Skip to content

[Bug][Router] ZombieIP: router routes to model pod that doesn't exist anymore #656

@jonoillar

Description

@jonoillar

Describe the bug

For the service discovery K8sPodIPServiceDiscovery, the self.available_engine variable does not get updated sometimes: it still holds entries corresponding to pod that do not exist anymore. I called them ZombieIP

The consequence: some request are routed to these deleted pods.
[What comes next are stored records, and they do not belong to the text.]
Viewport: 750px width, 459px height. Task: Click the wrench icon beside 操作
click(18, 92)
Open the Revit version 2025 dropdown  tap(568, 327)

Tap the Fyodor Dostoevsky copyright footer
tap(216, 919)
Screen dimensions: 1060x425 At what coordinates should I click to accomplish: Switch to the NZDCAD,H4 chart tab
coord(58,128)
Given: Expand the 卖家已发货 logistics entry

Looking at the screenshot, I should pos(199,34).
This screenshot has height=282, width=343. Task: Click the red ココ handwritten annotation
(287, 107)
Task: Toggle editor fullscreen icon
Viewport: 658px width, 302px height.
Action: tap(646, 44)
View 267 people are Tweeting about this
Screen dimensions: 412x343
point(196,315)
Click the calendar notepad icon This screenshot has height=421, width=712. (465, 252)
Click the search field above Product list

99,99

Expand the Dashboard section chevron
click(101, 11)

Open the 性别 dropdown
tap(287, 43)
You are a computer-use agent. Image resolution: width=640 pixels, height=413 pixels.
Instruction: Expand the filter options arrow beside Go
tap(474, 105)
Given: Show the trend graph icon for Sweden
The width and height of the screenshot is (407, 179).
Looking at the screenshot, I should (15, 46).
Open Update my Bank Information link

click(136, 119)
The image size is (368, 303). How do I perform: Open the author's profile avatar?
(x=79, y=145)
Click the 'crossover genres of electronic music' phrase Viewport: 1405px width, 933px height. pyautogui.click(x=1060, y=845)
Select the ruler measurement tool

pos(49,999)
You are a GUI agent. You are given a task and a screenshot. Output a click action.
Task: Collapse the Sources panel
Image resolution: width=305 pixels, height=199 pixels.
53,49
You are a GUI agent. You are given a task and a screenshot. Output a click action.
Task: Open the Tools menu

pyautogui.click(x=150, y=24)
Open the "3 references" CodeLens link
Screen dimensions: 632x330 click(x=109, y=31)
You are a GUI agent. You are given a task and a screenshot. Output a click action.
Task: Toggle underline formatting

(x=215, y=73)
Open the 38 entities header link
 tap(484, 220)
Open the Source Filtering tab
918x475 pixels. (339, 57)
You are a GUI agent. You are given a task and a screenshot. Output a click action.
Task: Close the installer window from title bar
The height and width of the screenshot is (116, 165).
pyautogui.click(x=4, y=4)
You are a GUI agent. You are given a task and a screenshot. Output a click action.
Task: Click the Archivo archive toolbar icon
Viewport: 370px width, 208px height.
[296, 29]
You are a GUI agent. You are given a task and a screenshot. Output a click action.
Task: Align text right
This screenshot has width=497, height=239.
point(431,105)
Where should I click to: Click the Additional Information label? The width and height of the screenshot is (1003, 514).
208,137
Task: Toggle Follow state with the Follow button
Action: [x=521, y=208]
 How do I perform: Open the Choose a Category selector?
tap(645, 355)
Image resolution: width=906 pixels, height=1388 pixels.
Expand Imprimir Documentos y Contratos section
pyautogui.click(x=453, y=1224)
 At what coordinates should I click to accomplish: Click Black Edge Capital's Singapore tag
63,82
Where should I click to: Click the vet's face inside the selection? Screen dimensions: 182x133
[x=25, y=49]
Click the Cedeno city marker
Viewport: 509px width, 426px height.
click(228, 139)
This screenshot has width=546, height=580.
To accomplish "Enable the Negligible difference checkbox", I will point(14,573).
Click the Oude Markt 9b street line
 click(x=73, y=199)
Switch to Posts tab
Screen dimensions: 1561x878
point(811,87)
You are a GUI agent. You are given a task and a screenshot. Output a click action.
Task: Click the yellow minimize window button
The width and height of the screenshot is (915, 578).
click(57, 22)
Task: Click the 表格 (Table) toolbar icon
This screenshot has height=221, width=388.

In production, we've had router pod that for days where routing request to model pod that do not exist anymore

To Reproduce

How to reproduce the issue

For this, I needed to deploy custom code.
Modification to bring to the vllm router code:

--- a/src/vllm_router/service_discovery.py
+++ b/src/vllm_router/service_discovery.py
@@ -386,6 +386,7 @@ class K8sPodIPServiceDiscovery(ServiceDiscovery):
         self.watcher_thread.start()
         self.prefill_model_labels = prefill_model_labels
         self.decode_model_labels = decode_model_labels
+        self.failing_counter = 0

     @staticmethod
     def _check_pod_ready(container_statuses):
@@ -502,7 +503,12 @@ class K8sPodIPServiceDiscovery(ServiceDiscovery):
         url = f"http://{pod_ip}:{self.port}/v1/models"
         try:
             headers = None
+            self.failing_counter +=1
+            logger.info(f"{self.failing_counter=}")
             if VLLM_API_KEY := os.getenv("VLLM_API_KEY"):
+                if self.failing_counter > 3:
+                    time.sleep(60)
+                    VLLM_API_KEY = "wrong_key_jklkjlkj"
                 logger.info("Using vllm server authentication")
                 headers = {"Authorization": f"Bearer {VLLM_API_KEY}"}
             response = requests.get(url, headers=headers)
@@ -570,17 +576,23 @@ class K8sPodIPServiceDiscovery(ServiceDiscovery):

         while self.running:
             try:
+                logger.info(f"K8s watcher started{self.get_endpoint_info()}")
+                logger.info("time out is 30")
+                logger.info("Jon latest version v2")
                 for event in self.k8s_watcher.stream(
                     self.k8s_api.list_namespaced_pod,
                     namespace=self.namespace,
                     label_selector=self.label_selector,
                     timeout_seconds=30,
                 ):
+
                     pod = event["object"]
                     event_type = event["type"]
                     pod_name = pod.metadata.name
                     pod_ip = pod.status.pod_ip

+                    logger.info(f"pod_name: {pod_name} pod_ip: {pod_ip} event_type: {event_type}")
+
                     # Check if pod is terminating
                     is_pod_terminating = self._is_pod_terminating(pod)
                     is_container_ready = self._check_pod_ready(

Modification explanation:
After some successful calls to /v1/models I introduce a "blocking" call that takes more than 30 seconds (I set to 60) and finally fails (due to wrong vllm api key)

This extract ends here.